▶ _YOUR INSTRUCTIONS_: Rewrite everything from the line containing "How do I perform: Expand" through the end of the records, swapping "dropdown" for "menu" and leaving all else unchanged.

* BEGIN *

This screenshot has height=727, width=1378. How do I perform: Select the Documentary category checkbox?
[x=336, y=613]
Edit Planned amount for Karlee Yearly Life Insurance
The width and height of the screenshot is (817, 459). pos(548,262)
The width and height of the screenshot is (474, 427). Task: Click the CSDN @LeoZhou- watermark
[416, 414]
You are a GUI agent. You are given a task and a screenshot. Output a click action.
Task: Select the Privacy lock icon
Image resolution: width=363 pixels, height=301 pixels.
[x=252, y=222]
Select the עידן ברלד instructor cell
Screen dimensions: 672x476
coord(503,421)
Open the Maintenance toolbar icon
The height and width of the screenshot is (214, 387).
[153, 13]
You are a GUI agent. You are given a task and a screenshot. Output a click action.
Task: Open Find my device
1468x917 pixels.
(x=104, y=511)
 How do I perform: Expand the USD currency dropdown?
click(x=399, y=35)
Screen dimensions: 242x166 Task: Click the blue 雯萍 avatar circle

* END *

▶ _RESULT FOR THIS EXERCISE_:
 How do I perform: Expand the USD currency menu?
click(x=399, y=35)
Screen dimensions: 242x166 Task: Click the blue 雯萍 avatar circle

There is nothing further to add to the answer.